Blonde: Reid, what do you make of that? It seems like it bites you in the butt. Not only do the companies fail, but they're raising prices on the people who need to have low prices.

Detchon: I wouldn't want to have Myron on my investment team. You know you have to invest in new technologies and bring down the costs so they're going to be competitive with the conventional fuels. Otherwise you're just condemning yourself to the status quo. I think that the point of investing now, as has been shown in Germany and Japan is you bring down these costs very dramatically over time. You create jobs, three hundred thousand new jobs in Germany because of their solar investments, and you're creating an industry that is going to sustain this country's manufacturing base.

Blonde: I think that's debatable.

Ebell: I think Reid is way behind here on the news. Spain has had to drastically cut its solar and wind subsidies because they can't afford them. Germany is talking about the same thing. So is Britain. China is relying on the old technology coal fired power because it's cheaper. The future is not in higher prices. It's not pricing people out of jobs and pricing consumers out of products. It's trying to put them into jobs and make them able to buy products.

Crying over spilt oil

A several person one-sided debate on NewsMax between Myron Ebell and other know-nothings from places like the Heritage Foundation produced the following lessons from the Gulf oil spill:

"Global warming is one prediction of doom after another," Myron Ebell, director of energy and global warming policy for the Competitive Enterprise Institute, tells Newsmax. "You know, we're all going to get malaria, or there will be hurricanes and tornadoes everywhere, or sea levels will rise drastically in a short period of time. It's just one claim of doom right around the corner after another."
No, Myron, it's about your great-grandchildren. It'll happen to them, but you don't care, do you? You think you'll be swept up to heaven with The Rapture before any of the consequences, don't you? That's because you don't believe in justice. There is no justice. Not from God. Not from nature. Only from society. And by the fact that you are still a free man shows there is very little of that yet to happen.
Ebell sees another parallel between the BP spill and global warming: The high costs associated with the government's response.

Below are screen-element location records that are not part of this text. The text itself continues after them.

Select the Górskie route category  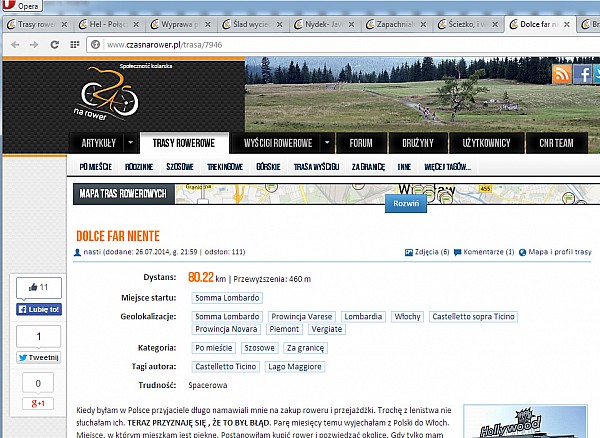[268, 166]
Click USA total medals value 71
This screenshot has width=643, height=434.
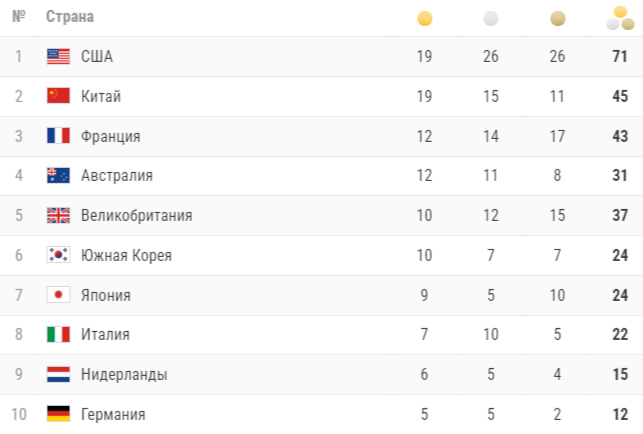(x=620, y=56)
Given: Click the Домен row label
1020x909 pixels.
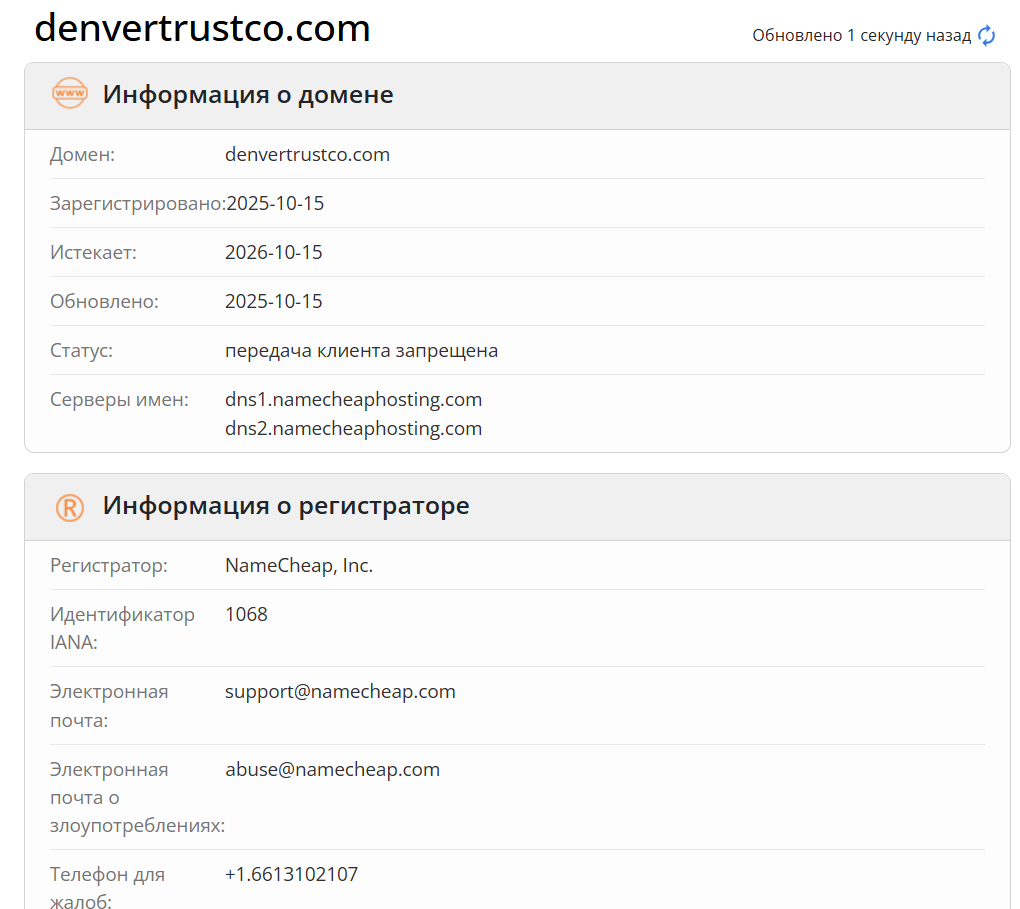Looking at the screenshot, I should click(77, 154).
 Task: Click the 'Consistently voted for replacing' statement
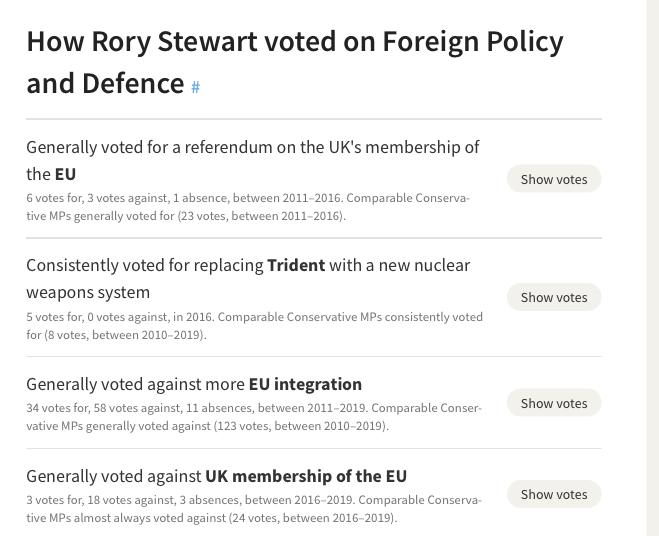pyautogui.click(x=248, y=279)
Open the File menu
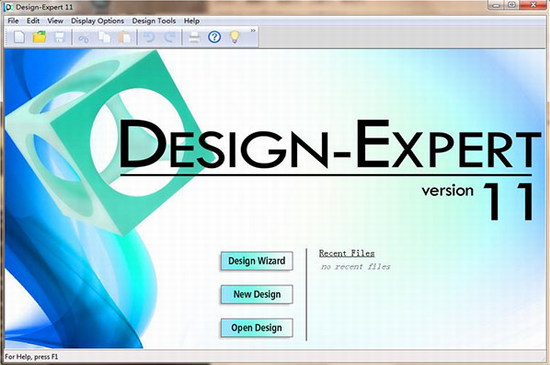This screenshot has height=365, width=550. 13,21
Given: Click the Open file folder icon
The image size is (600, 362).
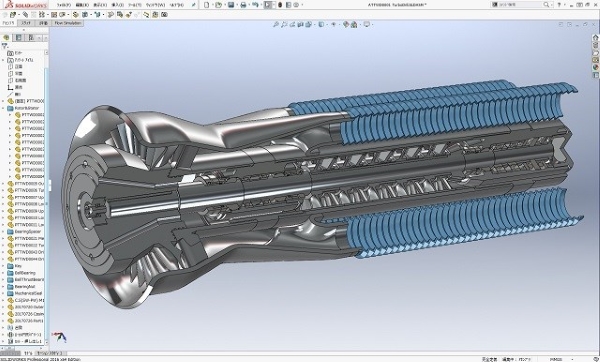Looking at the screenshot, I should 218,5.
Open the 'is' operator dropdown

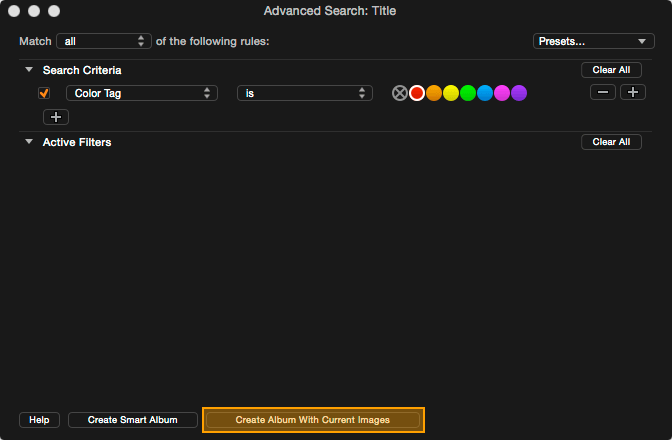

"The economic damage of the response is so much larger than the economic damage of the disaster," Ebell tells Newsmax. "It's many, many times the size, potentially. ... You certainly see this in global warming, where the medicine is so much worse than the disease.
Say what? Which part of the response caused more damage than the oil leak? Was it the government response of making BP pay to clean it up and the effect on its share price?

You're not even making sense here, Ebell.

Poppycock earth day

Attempting to copy the success of the Tax Freedom Day when the nation as a whole has theoretically earned enough income to fund its annual tax burden -- thus promulgating the lie that we are all taxed evenly, and that public taxation is a bad thing as we drive around on publicly funded roads and enjoy books whose ability we can read as a result of publicly funded education -- someone has come up with Earth overshoot day, the day when humans have consumed all of the biological resources that Earth can provide annually and begins burning through a finite and depleting capital.

Reporter Mike Lee of the San Diego Union Tribune decided to include a ridiculous quote from Myron Ebell in his article on this:
"It is, of course, complete poppycock," said Myron Ebell at the libertarian Competitive Enterprise Institute in Washington, D.C. "As we become wealthier and more technologically sophisticated, our environmental footprint becomes smaller."
I mean, What the hell gives? The graphic on that article clearly shows wealthy and "technologically sophisticated" Americans consuming 5 planets of resources pro-rata, while poor and lower technology India rates 0.4.

What is the point of being a reporter if all you do is phone up Myron Ebell and print any old crap he spouts sight unseen? Hasn't anyone got a brain around here?